▶ Exercise description
Copy out the items exactly as they appear, from the line containing "Given: Select the" through the line containing "Looking at the screenshot, I should 53,127.", including both of those lines.

— start Given information —

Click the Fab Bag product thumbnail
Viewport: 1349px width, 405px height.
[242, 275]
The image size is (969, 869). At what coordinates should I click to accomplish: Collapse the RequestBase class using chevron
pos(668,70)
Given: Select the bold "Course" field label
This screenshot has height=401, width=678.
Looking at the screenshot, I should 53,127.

— end Given information —
— start Given information —

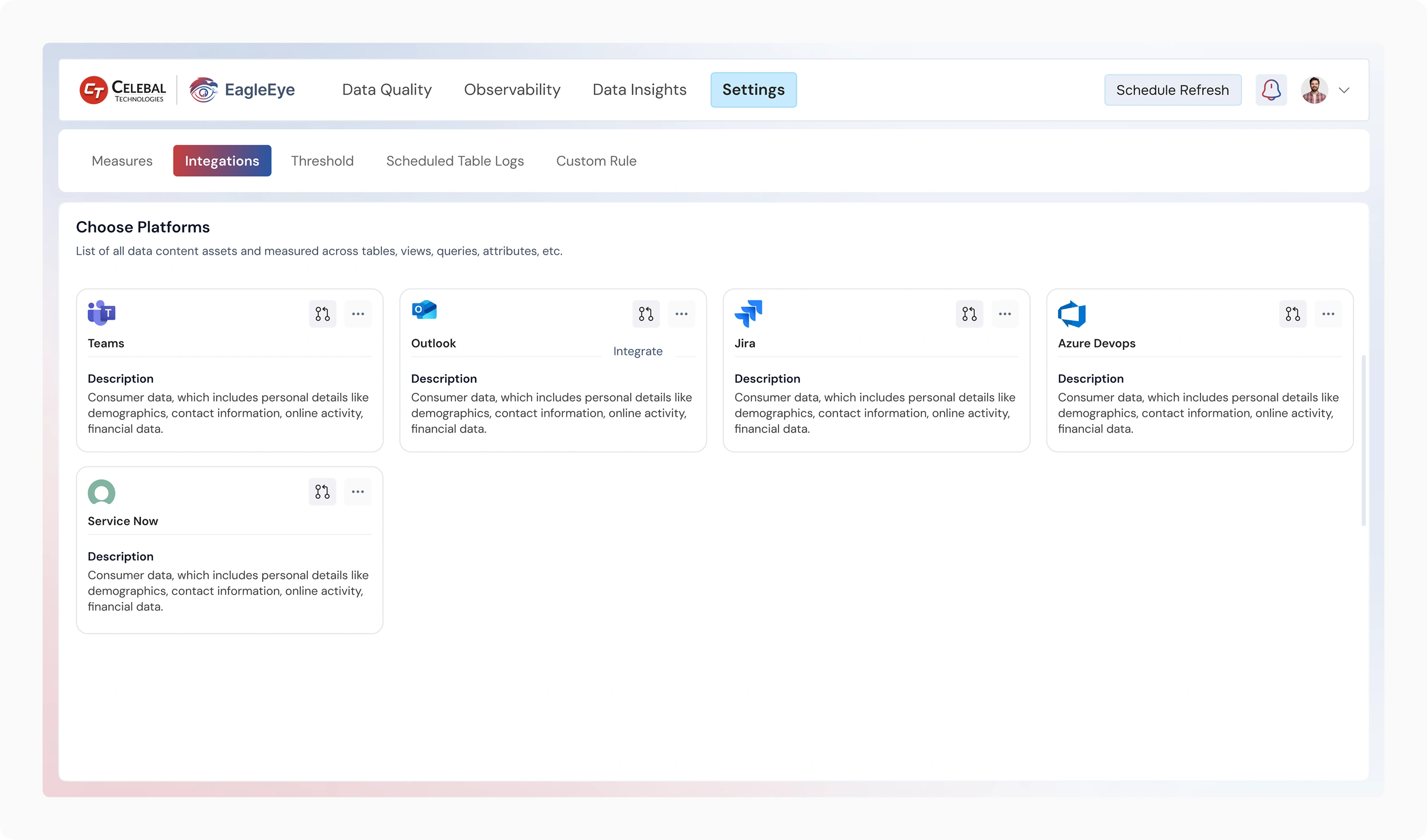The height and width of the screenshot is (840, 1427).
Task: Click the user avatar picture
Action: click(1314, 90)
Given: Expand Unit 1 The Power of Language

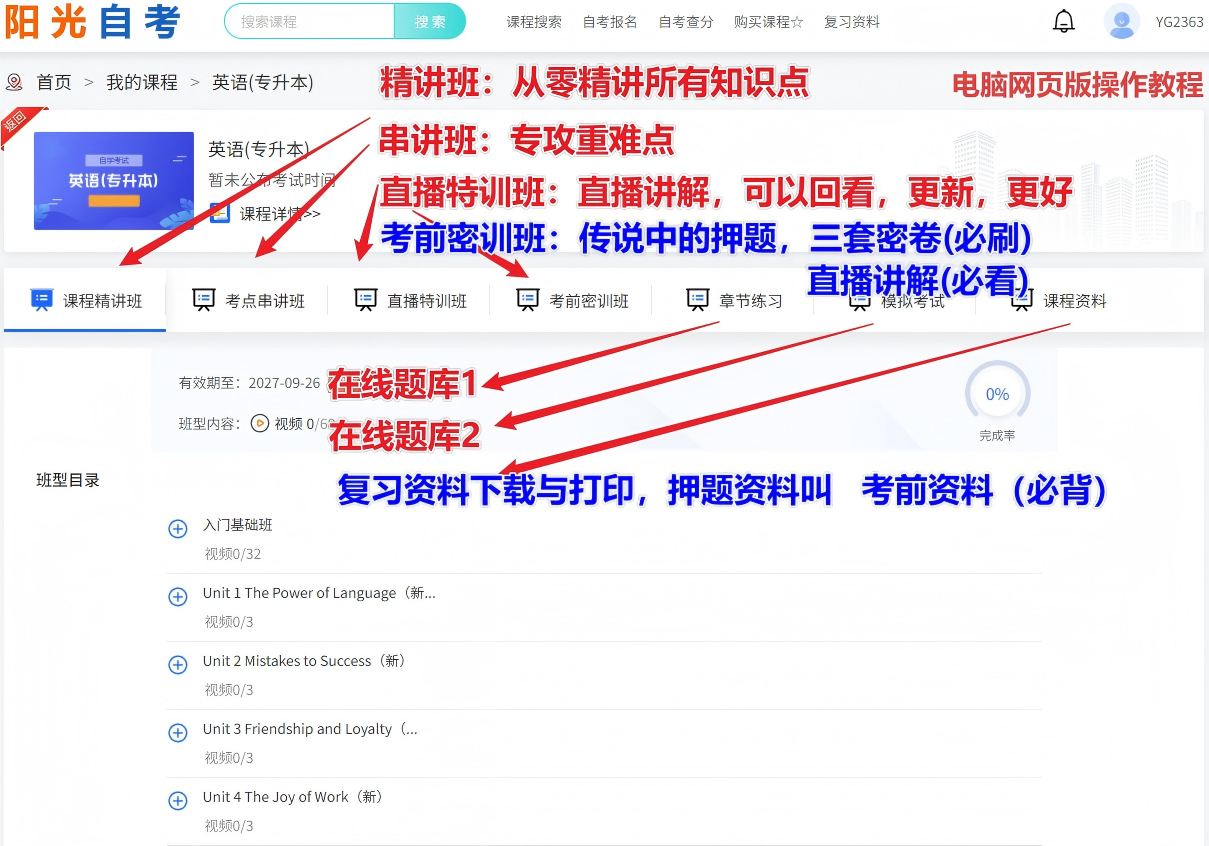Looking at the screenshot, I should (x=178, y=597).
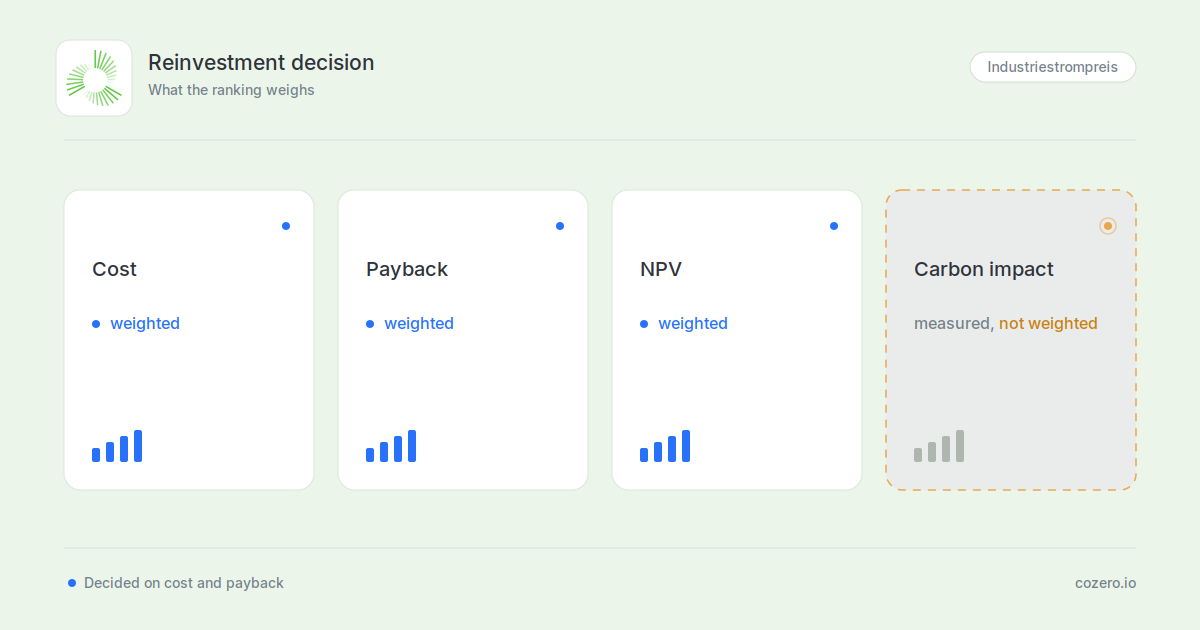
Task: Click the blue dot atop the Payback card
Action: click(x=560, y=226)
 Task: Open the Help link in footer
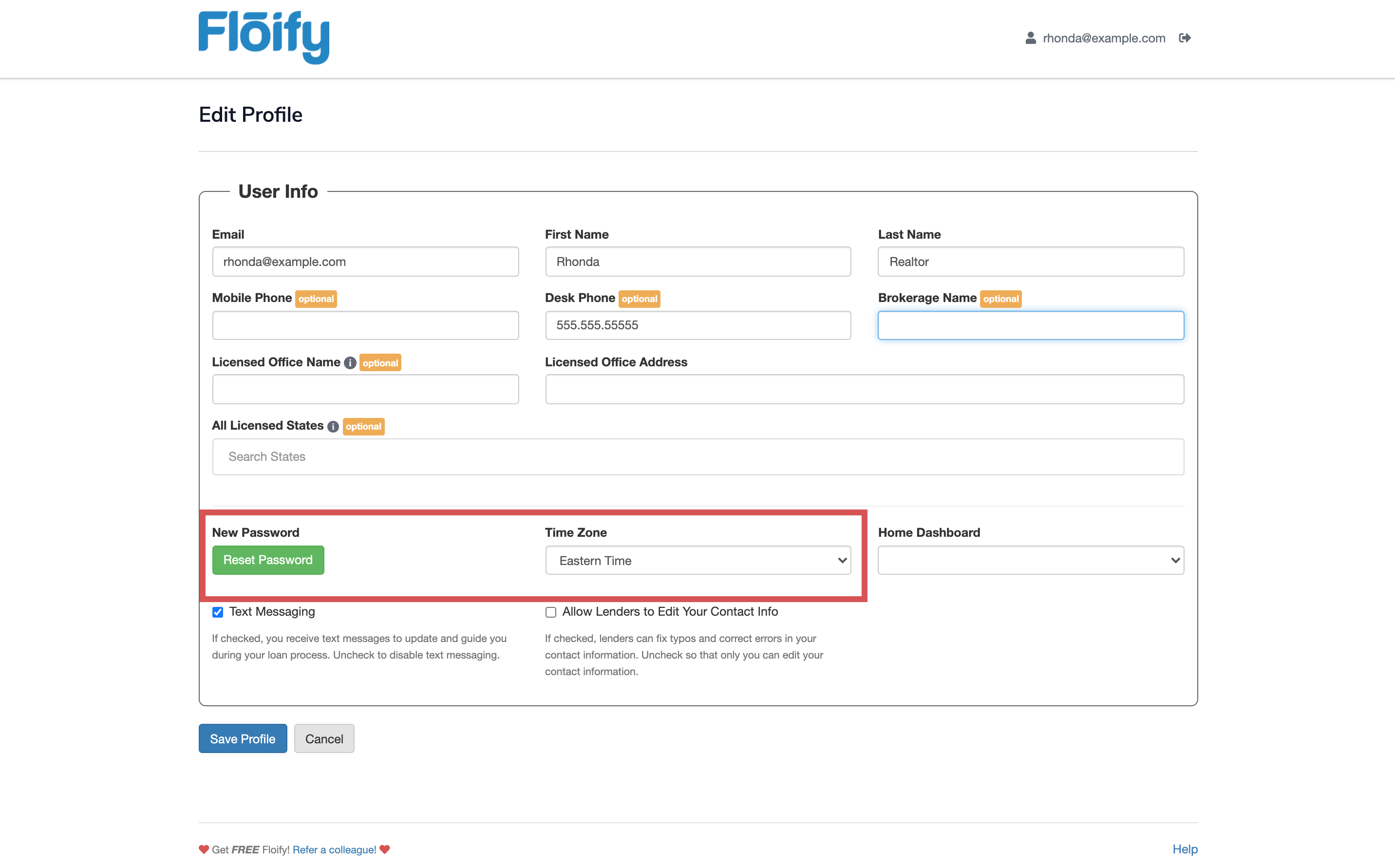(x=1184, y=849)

— end Given information —

▶ Reply to the task
Given: Select the bold "Course" field label
This screenshot has height=401, width=678.
Looking at the screenshot, I should 53,127.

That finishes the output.